3. Nu het mogelijk is gebleken wel een zogenaamd AWBZ-vervangend pakket voor asielzoekers af te sluiten, vraag ik de staatssecretaris of zij bereid is een ziekenfondsvervangend pakket voor asielzoekers af te sluiten waarbij ombouwoperaties uitgezonderd zijn van de verzekering.

De voorzitter:

Uw tijd is om.

Staatssecretaris Schmitz:

Voorzitter! Tegen de heer Verhagen wil ik zeggen dat de uitspraken die zijn gedaan tijdens het algemeen overleg van 11 mei 1995 een vrij brede consensus hadden in deze Kamer en door het kabinet geheel gedeeld worden. Dat kan ook afgeleid worden uit de beantwoording van schriftelijke vragen die de heer Verhagen nog recent heeft gesteld. Ik verwijs naar de beantwoording van 17 april. In het schriftelijke antwoord staat expliciet dat het kabinet van oordeel blijft dat wij uiterst terughoudend moeten zijn en dat het ons onverstandig lijkt dat er al van behandeling sprake is, terwijl de betrokkene nog in afwachting is van de beslissing over de procedure.

Mij hebben natuurlijk ook reacties bereikt naar aanleiding van de persberichten over hetgeen in dit concrete geval is gebeurd. Ik begrijp die reacties. Dat blijkt uit het feit dat wij met deze Kamer overeenstemming hadden over het feit dat met de grootst mogelijke voorzichtigheid gehandeld dient te worden. Ook wij zijn van mening dat pas met de behandeling mag worden begonnen als er duidelijkheid is over de verblijfsstatus. Ik begrijp die reacties ook omdat wij uiterst zuinig moeten omgaan met onze voorzieningen.
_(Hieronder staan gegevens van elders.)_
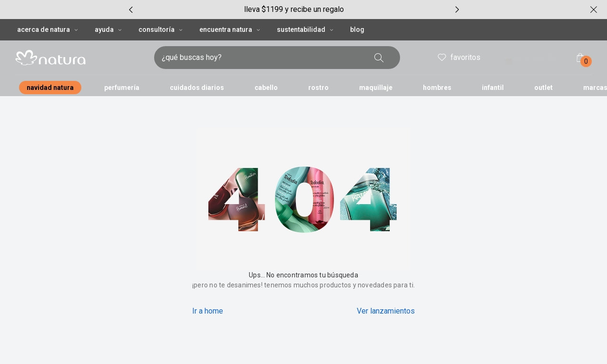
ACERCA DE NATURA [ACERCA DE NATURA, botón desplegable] (48, 30)
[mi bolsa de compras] (580, 58)
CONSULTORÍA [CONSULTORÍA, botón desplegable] (161, 30)
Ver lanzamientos (386, 311)
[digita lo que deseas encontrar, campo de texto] (262, 58)
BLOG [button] (357, 30)
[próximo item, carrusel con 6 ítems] (457, 10)
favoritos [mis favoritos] (458, 58)
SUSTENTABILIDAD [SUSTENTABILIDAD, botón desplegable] (306, 30)
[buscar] (379, 58)
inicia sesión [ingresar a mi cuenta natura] (528, 58)
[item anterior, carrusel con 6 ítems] (131, 10)
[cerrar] (594, 10)
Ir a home (207, 311)
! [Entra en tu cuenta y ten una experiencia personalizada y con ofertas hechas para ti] (509, 61)
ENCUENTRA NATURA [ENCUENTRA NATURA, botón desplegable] (230, 30)
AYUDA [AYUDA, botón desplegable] (109, 30)
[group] (294, 10)
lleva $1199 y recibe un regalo (294, 9)
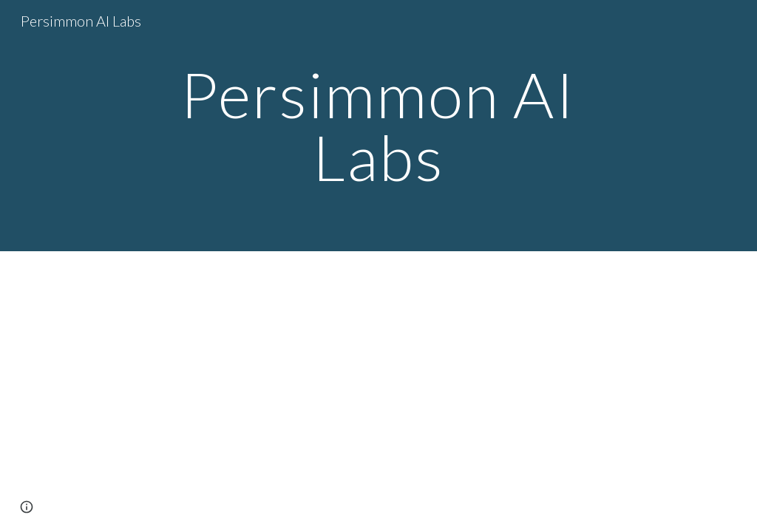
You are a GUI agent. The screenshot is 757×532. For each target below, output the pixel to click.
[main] (378, 126)
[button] (27, 507)
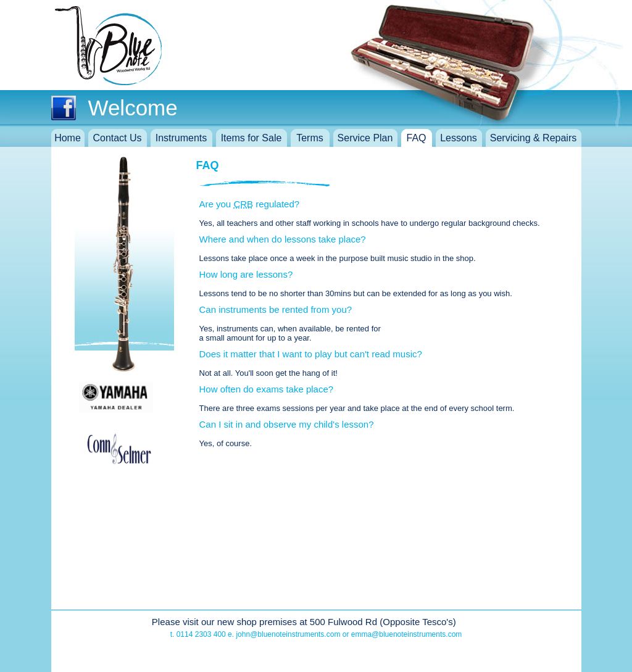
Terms (310, 138)
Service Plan (365, 138)
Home (67, 138)
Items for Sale (251, 138)
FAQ (416, 138)
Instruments (181, 138)
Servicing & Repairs (533, 138)
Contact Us (117, 138)
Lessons (459, 138)
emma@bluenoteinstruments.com (407, 634)
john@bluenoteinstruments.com (288, 634)
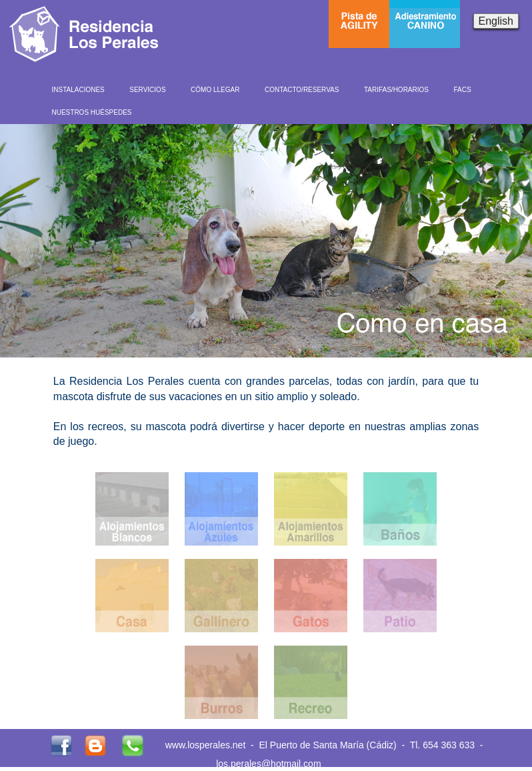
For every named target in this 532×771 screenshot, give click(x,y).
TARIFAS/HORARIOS (396, 89)
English (496, 21)
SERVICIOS (147, 89)
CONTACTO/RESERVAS (302, 89)
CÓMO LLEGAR (215, 89)
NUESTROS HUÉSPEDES (92, 112)
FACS (463, 89)
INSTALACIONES (78, 89)
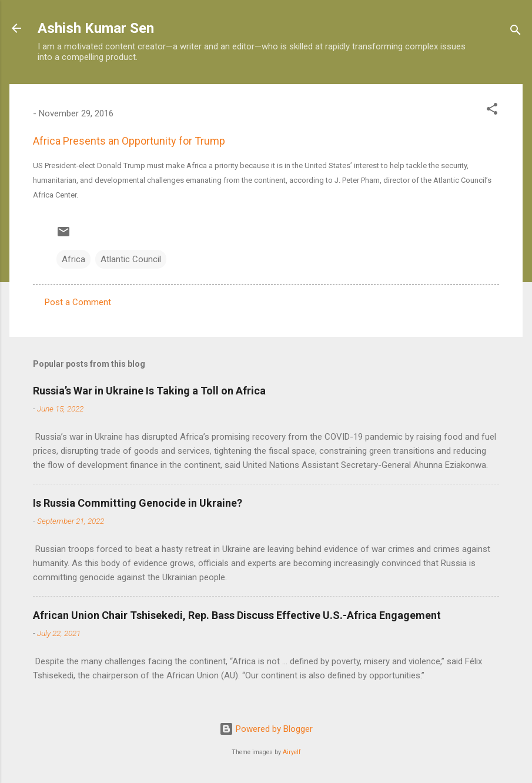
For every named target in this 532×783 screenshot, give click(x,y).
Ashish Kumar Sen (96, 28)
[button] (492, 111)
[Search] (516, 32)
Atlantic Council (131, 259)
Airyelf (292, 752)
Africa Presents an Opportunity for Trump (129, 140)
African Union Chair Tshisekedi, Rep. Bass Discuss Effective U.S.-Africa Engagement (237, 615)
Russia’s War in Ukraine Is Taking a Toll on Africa (149, 390)
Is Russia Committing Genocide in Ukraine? (138, 503)
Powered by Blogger (266, 729)
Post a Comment (78, 302)
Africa (73, 259)
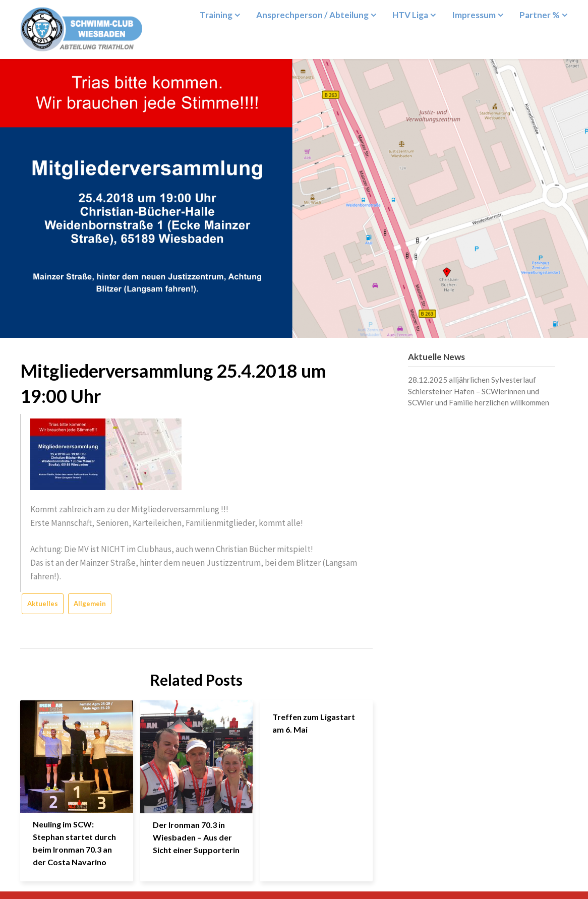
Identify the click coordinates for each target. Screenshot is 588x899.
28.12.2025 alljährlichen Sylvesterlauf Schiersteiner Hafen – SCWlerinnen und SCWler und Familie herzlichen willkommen (479, 391)
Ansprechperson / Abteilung (312, 15)
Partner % (540, 15)
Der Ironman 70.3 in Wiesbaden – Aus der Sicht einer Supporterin (196, 837)
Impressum (474, 15)
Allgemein (90, 604)
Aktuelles (42, 604)
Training (216, 15)
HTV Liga (410, 15)
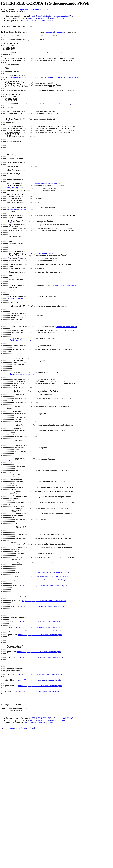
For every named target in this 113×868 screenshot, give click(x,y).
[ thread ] (34, 21)
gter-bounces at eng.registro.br (24, 88)
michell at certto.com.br (43, 299)
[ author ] (50, 21)
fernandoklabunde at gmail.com (64, 120)
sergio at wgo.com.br (56, 33)
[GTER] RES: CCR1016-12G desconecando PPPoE (52, 16)
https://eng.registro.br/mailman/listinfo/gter (48, 682)
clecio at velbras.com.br (20, 548)
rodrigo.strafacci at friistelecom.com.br (32, 9)
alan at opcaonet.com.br (18, 140)
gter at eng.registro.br (18, 219)
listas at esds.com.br (66, 337)
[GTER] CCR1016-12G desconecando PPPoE (46, 18)
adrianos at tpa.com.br (62, 58)
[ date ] (27, 21)
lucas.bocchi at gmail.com (20, 246)
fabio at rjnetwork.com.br (19, 353)
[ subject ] (42, 21)
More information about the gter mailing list (19, 866)
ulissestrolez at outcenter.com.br (25, 262)
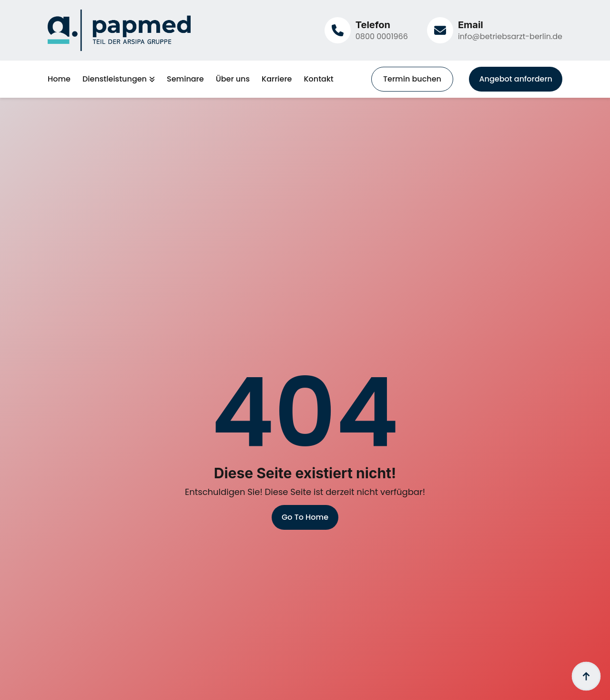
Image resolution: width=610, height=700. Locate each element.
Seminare (185, 79)
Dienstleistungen (114, 79)
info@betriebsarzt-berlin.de (510, 36)
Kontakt (318, 79)
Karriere (276, 79)
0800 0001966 (382, 36)
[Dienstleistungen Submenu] (151, 79)
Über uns (233, 79)
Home (59, 79)
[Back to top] (586, 676)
Bovendien hebben wij met hoge medische kosten te maken, terwijl een dergelijke behandeling jaren kost. Dat kan alleen als je weet dat je hier mag blijven.

Over dit geval kan ik zeggen dat wij hebben gehandeld overeenkomstig de afspraken gemaakt tijdens het algemeen overleg van 11 mei 1995. Op 18 mei vorig jaar is meteen een werkinstructie aan onze mensen uitgegaan. Ik heb dit concrete geval laten uitzoeken. De heer Verhagen heeft immers ook schriftelijke vragen gesteld. De betrokkene heeft in april 1994 een aanvrage voor asiel ingediend. Die aanvrage is afgewezen. Vervolgens is er in mei 1995 een bezwaarschrift ingediend en een voorlopige voorziening aangevraagd. Pas in september is de betrokkene met de VU in aanraking gekomen.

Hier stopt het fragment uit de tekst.